What the task requires:
Give back the entries verbatim.

====

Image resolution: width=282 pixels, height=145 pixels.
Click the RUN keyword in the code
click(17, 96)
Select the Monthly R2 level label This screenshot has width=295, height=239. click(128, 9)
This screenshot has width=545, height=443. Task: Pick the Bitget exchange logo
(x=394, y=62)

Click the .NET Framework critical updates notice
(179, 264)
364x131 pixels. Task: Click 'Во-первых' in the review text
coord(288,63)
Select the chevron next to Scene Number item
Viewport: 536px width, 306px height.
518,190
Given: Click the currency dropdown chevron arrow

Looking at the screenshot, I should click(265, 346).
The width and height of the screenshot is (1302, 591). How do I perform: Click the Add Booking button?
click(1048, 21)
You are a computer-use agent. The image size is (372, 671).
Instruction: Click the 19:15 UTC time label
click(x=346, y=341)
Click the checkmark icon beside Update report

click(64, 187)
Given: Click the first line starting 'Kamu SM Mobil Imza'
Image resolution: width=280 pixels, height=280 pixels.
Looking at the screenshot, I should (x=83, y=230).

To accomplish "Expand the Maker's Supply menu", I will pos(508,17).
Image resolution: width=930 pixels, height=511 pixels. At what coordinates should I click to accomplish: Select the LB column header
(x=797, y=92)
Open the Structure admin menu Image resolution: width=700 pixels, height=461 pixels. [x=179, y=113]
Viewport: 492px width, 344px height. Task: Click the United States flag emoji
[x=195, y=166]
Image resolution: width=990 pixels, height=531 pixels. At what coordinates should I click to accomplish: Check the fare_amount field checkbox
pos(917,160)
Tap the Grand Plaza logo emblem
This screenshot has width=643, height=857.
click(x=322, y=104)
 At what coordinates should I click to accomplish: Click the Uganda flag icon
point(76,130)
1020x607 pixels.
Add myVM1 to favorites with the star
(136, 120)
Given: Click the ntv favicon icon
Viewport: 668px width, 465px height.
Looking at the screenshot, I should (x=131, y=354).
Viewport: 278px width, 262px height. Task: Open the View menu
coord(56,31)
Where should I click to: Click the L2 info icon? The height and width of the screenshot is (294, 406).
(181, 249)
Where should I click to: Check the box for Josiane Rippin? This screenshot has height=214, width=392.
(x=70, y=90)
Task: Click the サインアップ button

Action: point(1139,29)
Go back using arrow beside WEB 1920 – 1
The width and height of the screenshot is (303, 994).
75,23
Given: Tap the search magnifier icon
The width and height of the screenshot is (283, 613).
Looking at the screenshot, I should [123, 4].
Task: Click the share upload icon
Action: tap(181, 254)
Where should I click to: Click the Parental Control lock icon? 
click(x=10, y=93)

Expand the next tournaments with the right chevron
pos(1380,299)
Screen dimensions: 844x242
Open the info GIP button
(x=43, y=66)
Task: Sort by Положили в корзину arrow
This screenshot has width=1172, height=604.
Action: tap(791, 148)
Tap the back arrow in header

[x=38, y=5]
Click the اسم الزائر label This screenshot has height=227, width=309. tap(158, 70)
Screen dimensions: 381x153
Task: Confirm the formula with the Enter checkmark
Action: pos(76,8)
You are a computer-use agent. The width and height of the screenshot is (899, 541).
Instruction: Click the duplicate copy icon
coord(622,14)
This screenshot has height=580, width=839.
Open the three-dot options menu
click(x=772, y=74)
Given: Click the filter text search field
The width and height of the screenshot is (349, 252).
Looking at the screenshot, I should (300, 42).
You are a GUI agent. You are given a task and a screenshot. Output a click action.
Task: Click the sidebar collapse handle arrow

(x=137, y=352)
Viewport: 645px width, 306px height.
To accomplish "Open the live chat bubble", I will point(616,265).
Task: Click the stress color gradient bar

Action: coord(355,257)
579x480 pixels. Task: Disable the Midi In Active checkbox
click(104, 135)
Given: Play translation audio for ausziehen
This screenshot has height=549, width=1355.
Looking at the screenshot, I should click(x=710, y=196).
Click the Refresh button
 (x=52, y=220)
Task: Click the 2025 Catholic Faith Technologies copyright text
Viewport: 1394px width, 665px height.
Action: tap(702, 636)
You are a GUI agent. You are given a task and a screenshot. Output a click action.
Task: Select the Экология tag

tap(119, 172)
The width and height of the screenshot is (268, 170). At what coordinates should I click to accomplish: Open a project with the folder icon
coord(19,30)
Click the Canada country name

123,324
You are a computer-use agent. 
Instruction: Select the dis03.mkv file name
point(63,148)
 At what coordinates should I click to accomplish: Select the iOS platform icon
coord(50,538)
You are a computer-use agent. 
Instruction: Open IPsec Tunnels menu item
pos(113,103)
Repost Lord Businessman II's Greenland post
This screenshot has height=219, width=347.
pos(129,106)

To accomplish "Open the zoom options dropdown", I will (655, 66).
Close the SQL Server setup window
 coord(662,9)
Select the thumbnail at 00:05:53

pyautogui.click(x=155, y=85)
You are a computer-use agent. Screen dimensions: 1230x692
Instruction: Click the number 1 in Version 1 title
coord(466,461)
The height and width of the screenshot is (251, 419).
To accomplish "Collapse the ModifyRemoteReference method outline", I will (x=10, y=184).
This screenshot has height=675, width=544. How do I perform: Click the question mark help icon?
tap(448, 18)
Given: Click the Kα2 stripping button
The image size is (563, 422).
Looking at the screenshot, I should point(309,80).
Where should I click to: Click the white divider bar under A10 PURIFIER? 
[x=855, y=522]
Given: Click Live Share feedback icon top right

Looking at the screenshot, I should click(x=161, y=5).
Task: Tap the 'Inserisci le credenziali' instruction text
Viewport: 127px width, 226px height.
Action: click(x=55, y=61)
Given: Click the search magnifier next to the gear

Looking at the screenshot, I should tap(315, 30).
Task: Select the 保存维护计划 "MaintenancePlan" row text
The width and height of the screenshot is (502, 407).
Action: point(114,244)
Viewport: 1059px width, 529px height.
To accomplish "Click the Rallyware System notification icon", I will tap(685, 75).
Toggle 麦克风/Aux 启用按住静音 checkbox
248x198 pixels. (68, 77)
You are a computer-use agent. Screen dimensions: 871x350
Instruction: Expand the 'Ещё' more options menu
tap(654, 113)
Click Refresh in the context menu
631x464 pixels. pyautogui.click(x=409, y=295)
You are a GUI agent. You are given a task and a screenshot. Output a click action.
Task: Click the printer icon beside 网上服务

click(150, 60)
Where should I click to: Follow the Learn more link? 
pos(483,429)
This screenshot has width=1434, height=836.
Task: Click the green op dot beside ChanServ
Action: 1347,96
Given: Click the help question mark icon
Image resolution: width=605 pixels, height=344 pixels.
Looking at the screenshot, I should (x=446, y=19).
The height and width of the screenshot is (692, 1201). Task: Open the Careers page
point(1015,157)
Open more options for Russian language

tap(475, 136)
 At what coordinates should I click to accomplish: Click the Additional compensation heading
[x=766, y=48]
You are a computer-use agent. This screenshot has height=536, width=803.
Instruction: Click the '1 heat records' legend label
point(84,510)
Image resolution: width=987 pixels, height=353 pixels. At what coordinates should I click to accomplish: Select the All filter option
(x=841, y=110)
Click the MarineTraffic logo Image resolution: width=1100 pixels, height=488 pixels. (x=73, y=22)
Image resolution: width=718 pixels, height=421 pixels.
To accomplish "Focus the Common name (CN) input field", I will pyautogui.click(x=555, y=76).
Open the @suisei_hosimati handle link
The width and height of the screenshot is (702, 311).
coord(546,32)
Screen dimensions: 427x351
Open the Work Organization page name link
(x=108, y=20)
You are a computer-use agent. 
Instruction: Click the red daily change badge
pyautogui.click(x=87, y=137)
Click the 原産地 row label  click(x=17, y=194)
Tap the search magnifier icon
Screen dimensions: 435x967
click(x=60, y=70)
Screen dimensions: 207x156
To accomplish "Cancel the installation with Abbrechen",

====

Written solution:
Image resolution: width=282 pixels, height=145 pixels.
Click the RUN keyword in the code
click(17, 96)
Select the Monthly R2 level label This screenshot has width=295, height=239. click(128, 9)
This screenshot has width=545, height=443. Task: Pick the Bitget exchange logo
(x=394, y=62)

Click the .NET Framework critical updates notice
(179, 264)
364x131 pixels. Task: Click 'Во-первых' in the review text
coord(288,63)
Select the chevron next to Scene Number item
Viewport: 536px width, 306px height.
518,190
Given: Click the currency dropdown chevron arrow

Looking at the screenshot, I should click(265, 346).
The width and height of the screenshot is (1302, 591). How do I perform: Click the Add Booking button?
click(1048, 21)
You are a computer-use agent. The image size is (372, 671).
Instruction: Click the 19:15 UTC time label
click(x=346, y=341)
Click the checkmark icon beside Update report

click(64, 187)
Given: Click the first line starting 'Kamu SM Mobil Imza'
Image resolution: width=280 pixels, height=280 pixels.
Looking at the screenshot, I should (x=83, y=230).

To accomplish "Expand the Maker's Supply menu", I will pos(508,17).
Image resolution: width=930 pixels, height=511 pixels. At what coordinates should I click to accomplish: Select the LB column header
(x=797, y=92)
Open the Structure admin menu Image resolution: width=700 pixels, height=461 pixels. [x=179, y=113]
Viewport: 492px width, 344px height. Task: Click the United States flag emoji
[x=195, y=166]
Image resolution: width=990 pixels, height=531 pixels. At what coordinates should I click to accomplish: Check the fare_amount field checkbox
pos(917,160)
Tap the Grand Plaza logo emblem
This screenshot has width=643, height=857.
click(x=322, y=104)
 At what coordinates should I click to accomplish: Click the Uganda flag icon
point(76,130)
1020x607 pixels.
Add myVM1 to favorites with the star
(136, 120)
Given: Click the ntv favicon icon
Viewport: 668px width, 465px height.
Looking at the screenshot, I should (x=131, y=354).
Viewport: 278px width, 262px height. Task: Open the View menu
coord(56,31)
Where should I click to: Click the L2 info icon? The height and width of the screenshot is (294, 406).
(181, 249)
Where should I click to: Check the box for Josiane Rippin? This screenshot has height=214, width=392.
(x=70, y=90)
Task: Click the サインアップ button

Action: point(1139,29)
Go back using arrow beside WEB 1920 – 1
The width and height of the screenshot is (303, 994).
75,23
Given: Tap the search magnifier icon
The width and height of the screenshot is (283, 613).
Looking at the screenshot, I should [123, 4].
Task: Click the share upload icon
Action: tap(181, 254)
Where should I click to: Click the Parental Control lock icon? 
click(x=10, y=93)

Expand the next tournaments with the right chevron
pos(1380,299)
Screen dimensions: 844x242
Open the info GIP button
(x=43, y=66)
Task: Sort by Положили в корзину arrow
This screenshot has width=1172, height=604.
Action: tap(791, 148)
Tap the back arrow in header

[x=38, y=5]
Click the اسم الزائر label This screenshot has height=227, width=309. tap(158, 70)
Screen dimensions: 381x153
Task: Confirm the formula with the Enter checkmark
Action: pos(76,8)
You are a computer-use agent. The width and height of the screenshot is (899, 541).
Instruction: Click the duplicate copy icon
coord(622,14)
This screenshot has height=580, width=839.
Open the three-dot options menu
click(x=772, y=74)
Given: Click the filter text search field
The width and height of the screenshot is (349, 252).
Looking at the screenshot, I should (300, 42).
You are a GUI agent. You are given a task and a screenshot. Output a click action.
Task: Click the sidebar collapse handle arrow

(x=137, y=352)
Viewport: 645px width, 306px height.
To accomplish "Open the live chat bubble", I will point(616,265).
Task: Click the stress color gradient bar

Action: coord(355,257)
579x480 pixels. Task: Disable the Midi In Active checkbox
click(104, 135)
Given: Play translation audio for ausziehen
This screenshot has height=549, width=1355.
Looking at the screenshot, I should click(x=710, y=196).
Click the Refresh button
 (x=52, y=220)
Task: Click the 2025 Catholic Faith Technologies copyright text
Viewport: 1394px width, 665px height.
Action: tap(702, 636)
You are a GUI agent. You are given a task and a screenshot. Output a click action.
Task: Select the Экология tag

tap(119, 172)
The width and height of the screenshot is (268, 170). At what coordinates should I click to accomplish: Open a project with the folder icon
coord(19,30)
Click the Canada country name

123,324
You are a computer-use agent. 
Instruction: Select the dis03.mkv file name
point(63,148)
 At what coordinates should I click to accomplish: Select the iOS platform icon
coord(50,538)
You are a computer-use agent. 
Instruction: Open IPsec Tunnels menu item
pos(113,103)
Repost Lord Businessman II's Greenland post
This screenshot has height=219, width=347.
pos(129,106)

To accomplish "Open the zoom options dropdown", I will (655, 66).
Close the SQL Server setup window
 coord(662,9)
Select the thumbnail at 00:05:53

pyautogui.click(x=155, y=85)
You are a computer-use agent. Screen dimensions: 1230x692
Instruction: Click the number 1 in Version 1 title
coord(466,461)
The height and width of the screenshot is (251, 419).
To accomplish "Collapse the ModifyRemoteReference method outline", I will (x=10, y=184).
This screenshot has height=675, width=544. How do I perform: Click the question mark help icon?
tap(448, 18)
Given: Click the Kα2 stripping button
The image size is (563, 422).
Looking at the screenshot, I should point(309,80).
Where should I click to: Click the white divider bar under A10 PURIFIER? 
[x=855, y=522]
Given: Click Live Share feedback icon top right

Looking at the screenshot, I should click(x=161, y=5).
Task: Tap the 'Inserisci le credenziali' instruction text
Viewport: 127px width, 226px height.
Action: click(x=55, y=61)
Given: Click the search magnifier next to the gear

Looking at the screenshot, I should tap(315, 30).
Task: Select the 保存维护计划 "MaintenancePlan" row text
The width and height of the screenshot is (502, 407).
Action: point(114,244)
Viewport: 1059px width, 529px height.
To accomplish "Click the Rallyware System notification icon", I will tap(685, 75).
Toggle 麦克风/Aux 启用按住静音 checkbox
248x198 pixels. (68, 77)
You are a computer-use agent. Screen dimensions: 871x350
Instruction: Expand the 'Ещё' more options menu
tap(654, 113)
Click Refresh in the context menu
631x464 pixels. pyautogui.click(x=409, y=295)
You are a GUI agent. You are given a task and a screenshot. Output a click action.
Task: Click the printer icon beside 网上服务

click(150, 60)
Where should I click to: Follow the Learn more link? 
pos(483,429)
This screenshot has width=1434, height=836.
Task: Click the green op dot beside ChanServ
Action: 1347,96
Given: Click the help question mark icon
Image resolution: width=605 pixels, height=344 pixels.
Looking at the screenshot, I should (x=446, y=19).
The height and width of the screenshot is (692, 1201). Task: Open the Careers page
point(1015,157)
Open more options for Russian language

tap(475, 136)
 At what coordinates should I click to accomplish: Click the Additional compensation heading
[x=766, y=48]
You are a computer-use agent. This screenshot has height=536, width=803.
Instruction: Click the '1 heat records' legend label
point(84,510)
Image resolution: width=987 pixels, height=353 pixels. At what coordinates should I click to accomplish: Select the All filter option
(x=841, y=110)
Click the MarineTraffic logo Image resolution: width=1100 pixels, height=488 pixels. (x=73, y=22)
Image resolution: width=718 pixels, height=421 pixels.
To accomplish "Focus the Common name (CN) input field", I will pyautogui.click(x=555, y=76).
Open the @suisei_hosimati handle link
The width and height of the screenshot is (702, 311).
coord(546,32)
Screen dimensions: 427x351
Open the Work Organization page name link
(x=108, y=20)
You are a computer-use agent. 
Instruction: Click the red daily change badge
pyautogui.click(x=87, y=137)
Click the 原産地 row label  click(x=17, y=194)
Tap the search magnifier icon
Screen dimensions: 435x967
click(x=60, y=70)
Screen dimensions: 207x156
To accomplish "Cancel the installation with Abbrechen",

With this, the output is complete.